Tuesday, March 22, 2011

I TOLD You I was Ineffective!


There are those among us who love to say “I told you so.”  We get great joy from those four words.  To us it means “I was right and you were wrong.”  It means “You should have listened to me.  It means I analyzed the information and reached the correct conclusion and you did not.”  “I won.”

When we are in a position where we could say “I told you so” (hopefully we don’t actually say those words), we should not view it as a success, but as a failure.  What it means is “I had valuable insight and I failed to convince you to listen to me.”  It is a failure of communication and one that, if it is a pattern, represents a critical limitation.

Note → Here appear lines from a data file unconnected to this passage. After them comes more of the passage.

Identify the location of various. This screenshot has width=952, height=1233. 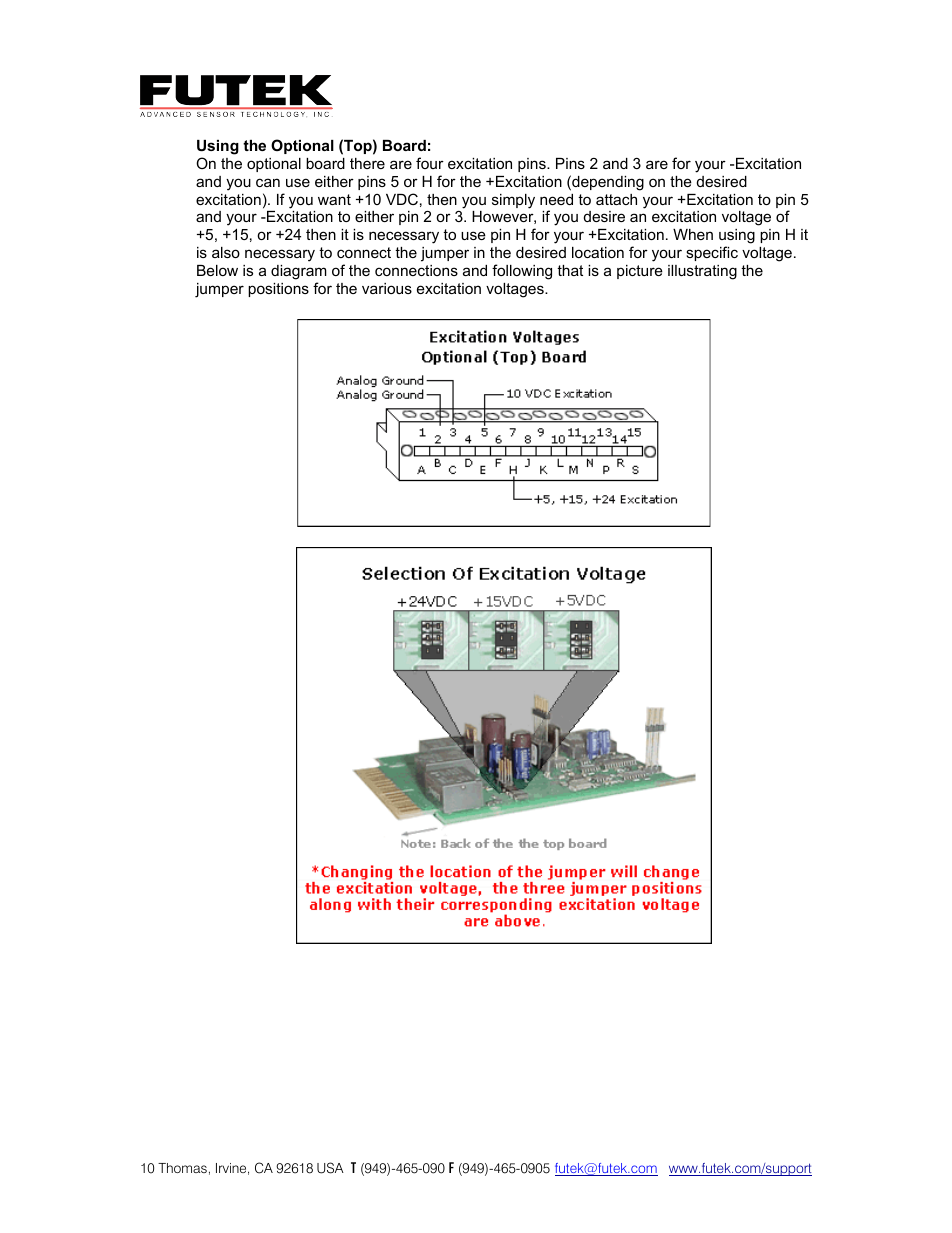
(387, 288).
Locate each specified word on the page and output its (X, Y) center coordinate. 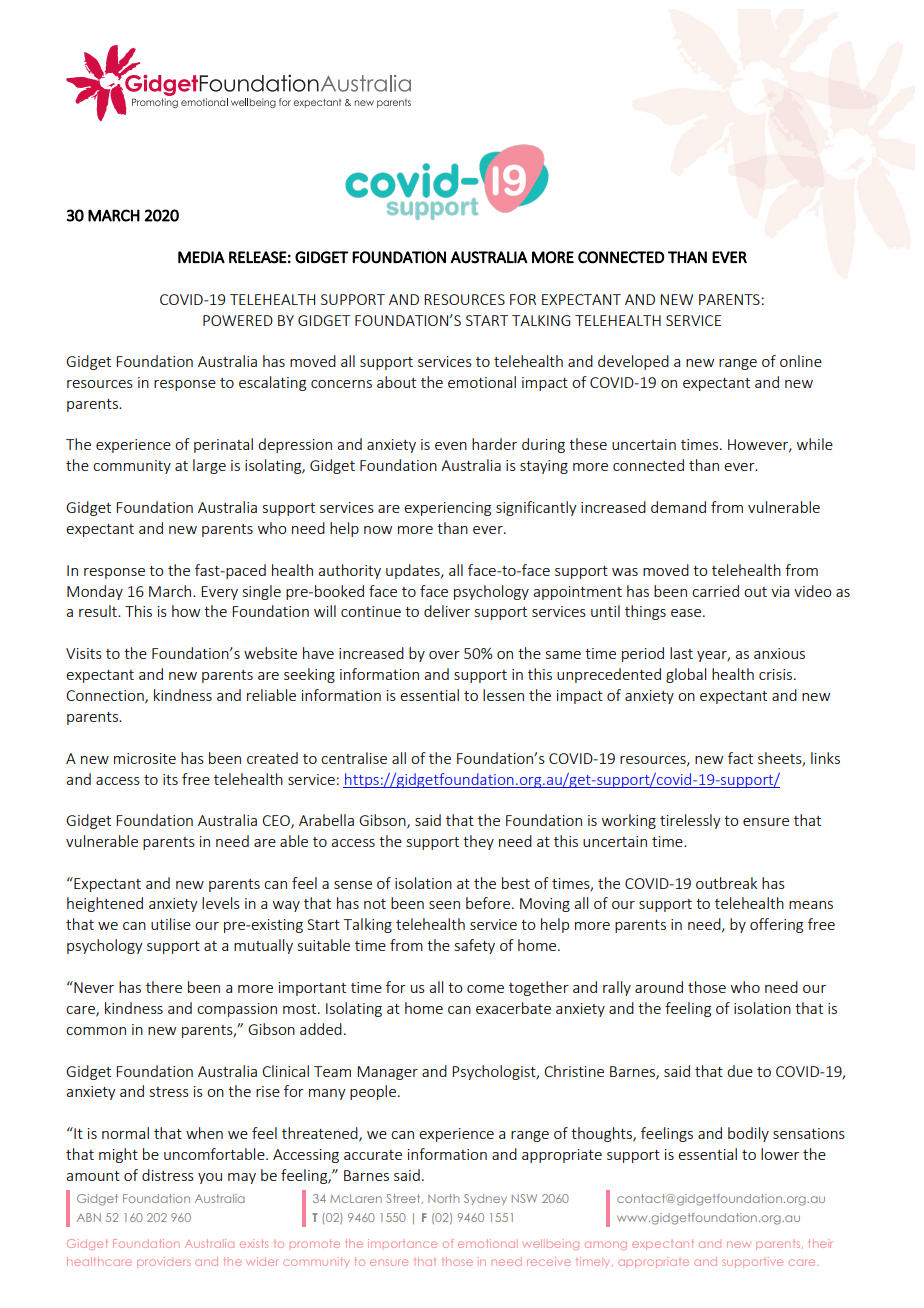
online (801, 361)
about (396, 382)
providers (164, 1262)
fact (740, 758)
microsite (145, 758)
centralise (354, 758)
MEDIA (201, 257)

Our goal at work is not to be right, it is to be effective.  I don’t want to be right, I want to be successful.  That means both not needing to be right all the time being able to convince people the times when (usually because I have seen or done the same thing before) I know I’m right.

A mentor of mine used to say “my keys to success are hiring people who are smarter than I am and give them good tools.”  It’s not quite that easy, but his statement indicates he did not need to always be right.  He wanted to be effective.

If I am a person who regularly has “I told you so” moments, I should do a retrospective on the situation.  Talk to the people I was unable to convince and ask them these questions:

  • Was I clear in presenting my opinion?

  • Did I present the data in such a way that my conclusion seemed to follow logically?

  • Beyond the facts, was there something in the way I communicated (my style) which presented a barrier to your agreeing with me?

  • Was there some other factor which made it hard for you to agree with me?


The answers may help me advance from being right to being effective.